I. — Les lois économiques et la morale.

Très souvent donc, comme nous disions, l’économie politique a été rattachée à la morale, pour en être regardée comme une dépendance[1]. La morale enseigne à l’homme comment il doit se conduire en général ; l’économie politique lui enseignerait en particulier comment il doit, au point de vue de la conscience, se conduire et être conduit en matière commerciale, industrielle et financière, et ce ne serait que pour formuler cet enseignement que l’économie politique aurait à étudier les phénomènes de la production, de la répartition et de la consommation[2]. Ainsi envisagées, les lois économiques n’existeraient que comme une classe particulière des lois morales, pour

  1. Voyez particulièrement sur ce point le P. Liberatore, Principes d’économie politique, 1889 ; — R. P. Ch.
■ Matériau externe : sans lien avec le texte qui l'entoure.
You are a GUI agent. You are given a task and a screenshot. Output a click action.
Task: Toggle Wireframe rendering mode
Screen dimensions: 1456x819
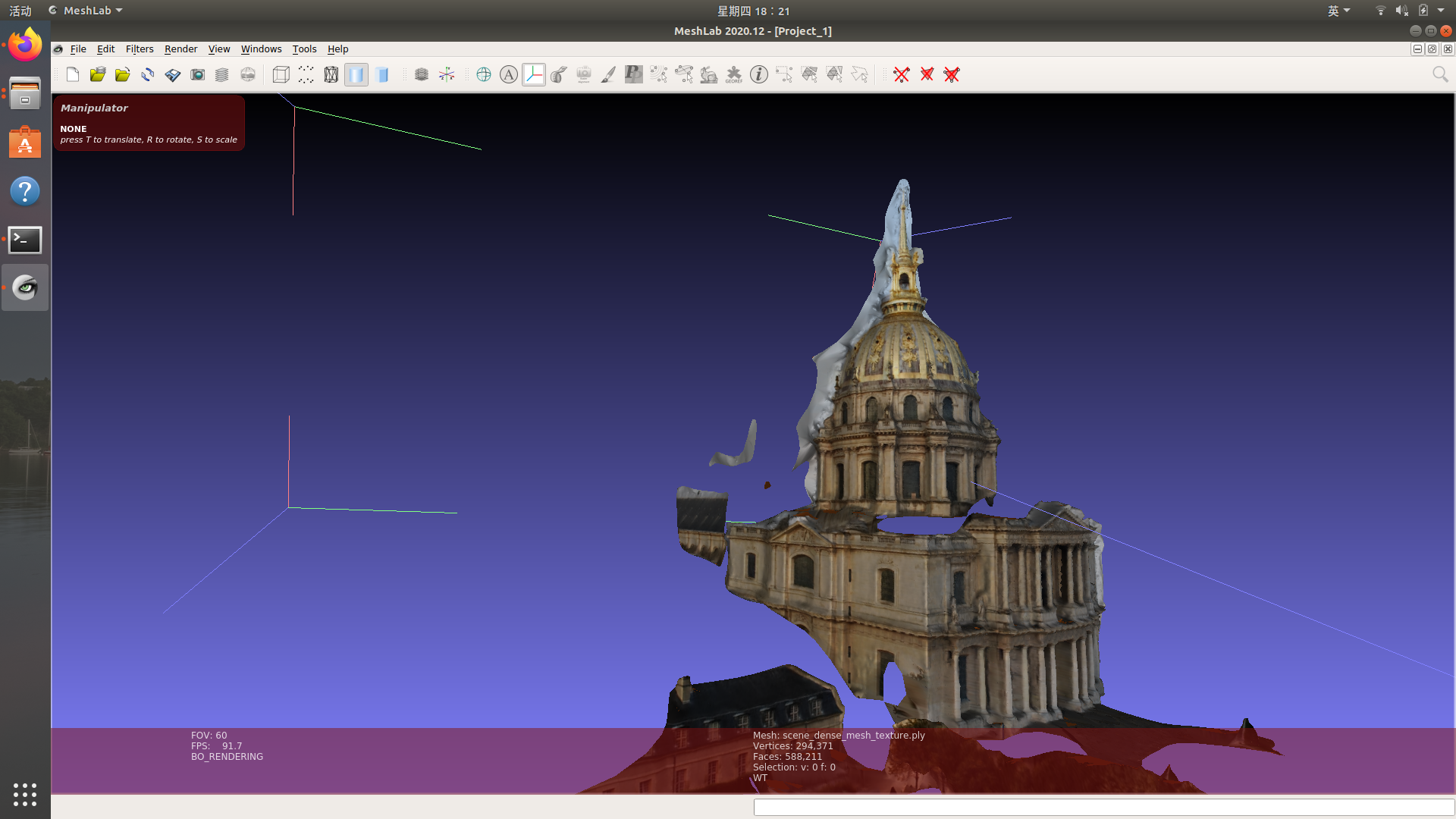pos(331,74)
Antoine, Cours d’économie sociale, lre éd., 1896 ; — et généralement ceux des théologiens qui ont voulu écrire sur l’économie politique avant d’avoir observé et compris les phénomènes économiques sous leur forme réelle et concrète. — Qu’il nous soit permis de noter que les ouvrages plus judicieux et fort bien documentés du R. P. Gastelein. (Socialisme et droit de propriété, Paris, 1897 ; Institutiones philosophiæ moralis et socialis, Bruxelles, 1899, et Droit naturel, 1903) et du R. P. Ghabin (Vrais principes de droit naturel, politique et social, Paris, 1901) sont heureusement conçus dans un sens tout opposé. Aussi faut-il se garder de trop généraliser la critique que nous venons de faire des théologiens.
  2. Le P. Liberatore, qui semble être l’auteur le plus autorisé de cette école, ne reconnaît pas la circulation comme une branche spéciale de l’économie politique.